• _What to work on_:
Could you transcribe the entries below exactly, without any of the pictures?
==== Provided entries ====
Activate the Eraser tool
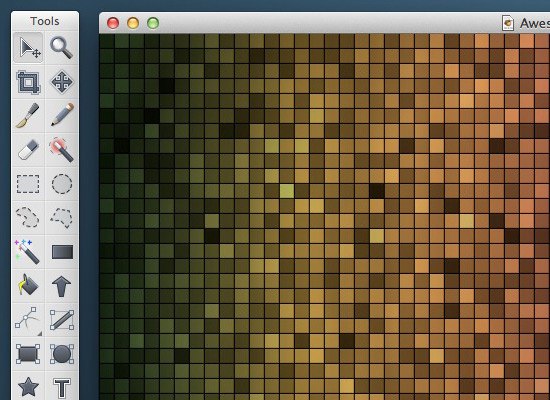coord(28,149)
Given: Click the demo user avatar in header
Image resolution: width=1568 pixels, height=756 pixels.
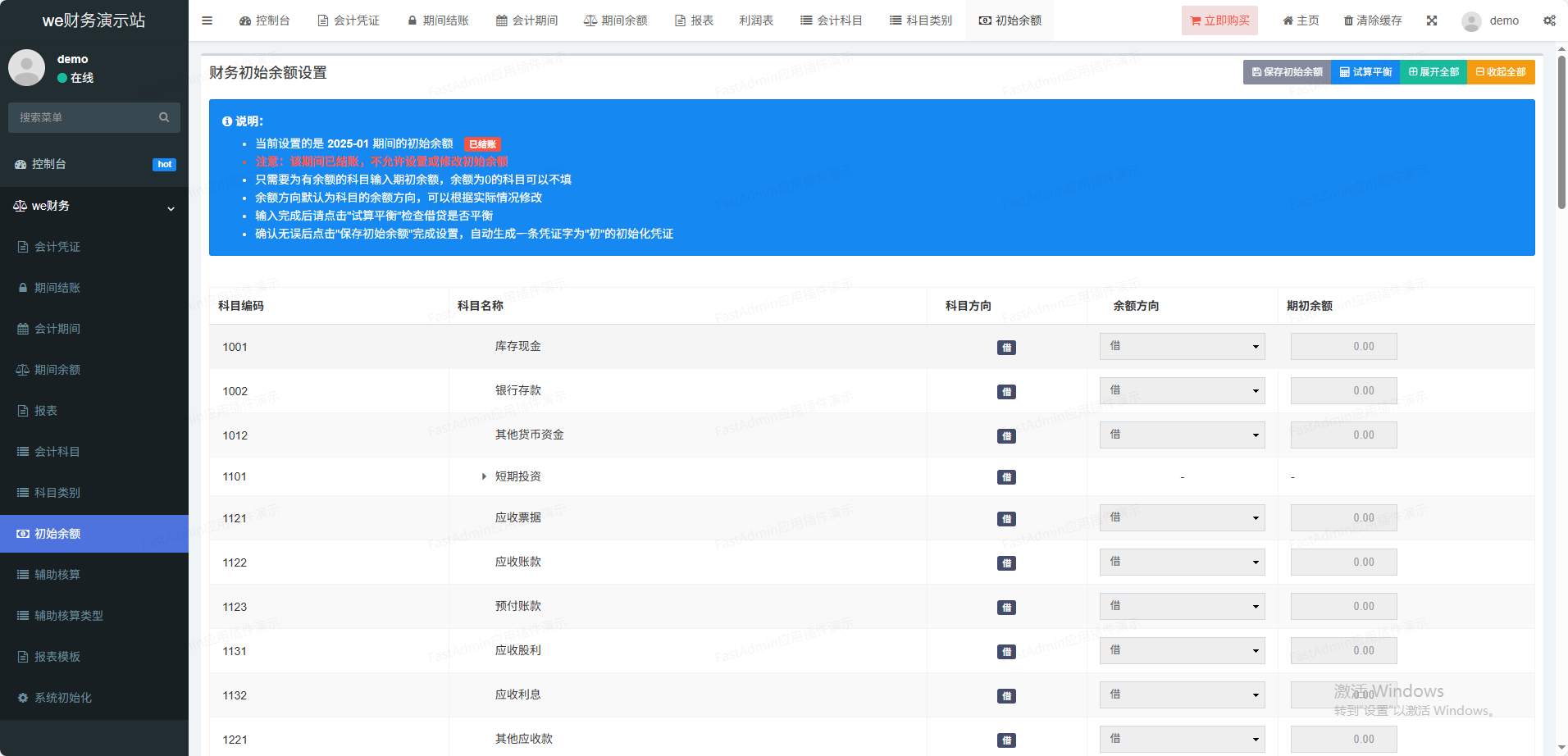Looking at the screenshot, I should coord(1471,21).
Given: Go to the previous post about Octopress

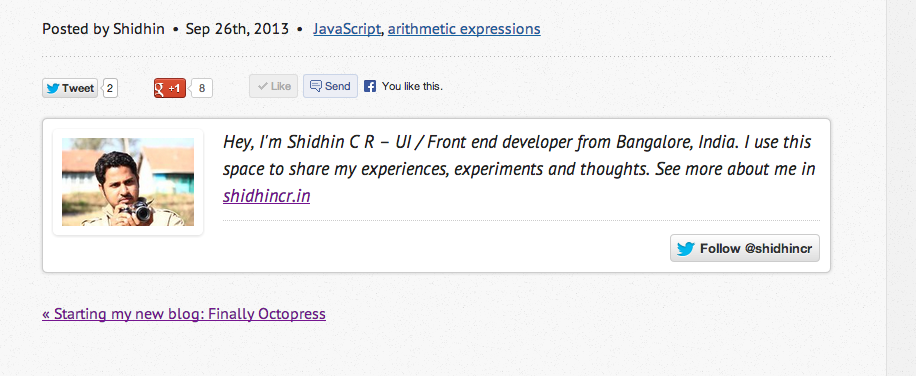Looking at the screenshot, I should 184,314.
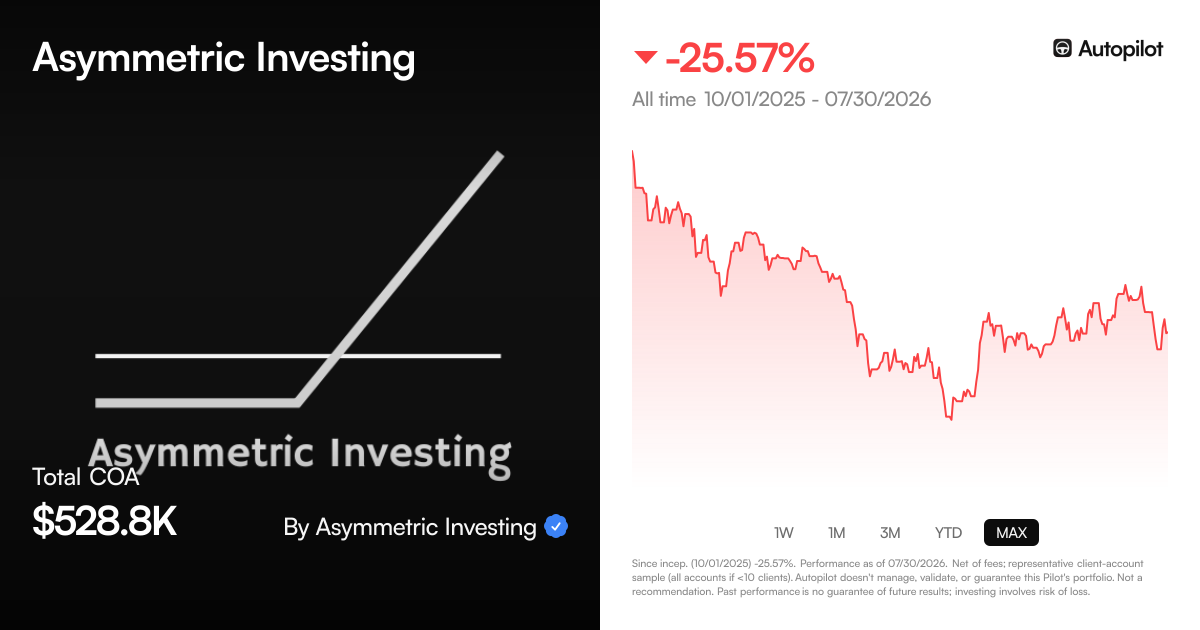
====
• _Task result_:
Activate the Eraser tool
coord(28,149)
Given: Click the demo user avatar in header
Image resolution: width=1568 pixels, height=756 pixels.
Looking at the screenshot, I should coord(1471,21).
Given: Go to the previous post about Octopress

Looking at the screenshot, I should 184,314.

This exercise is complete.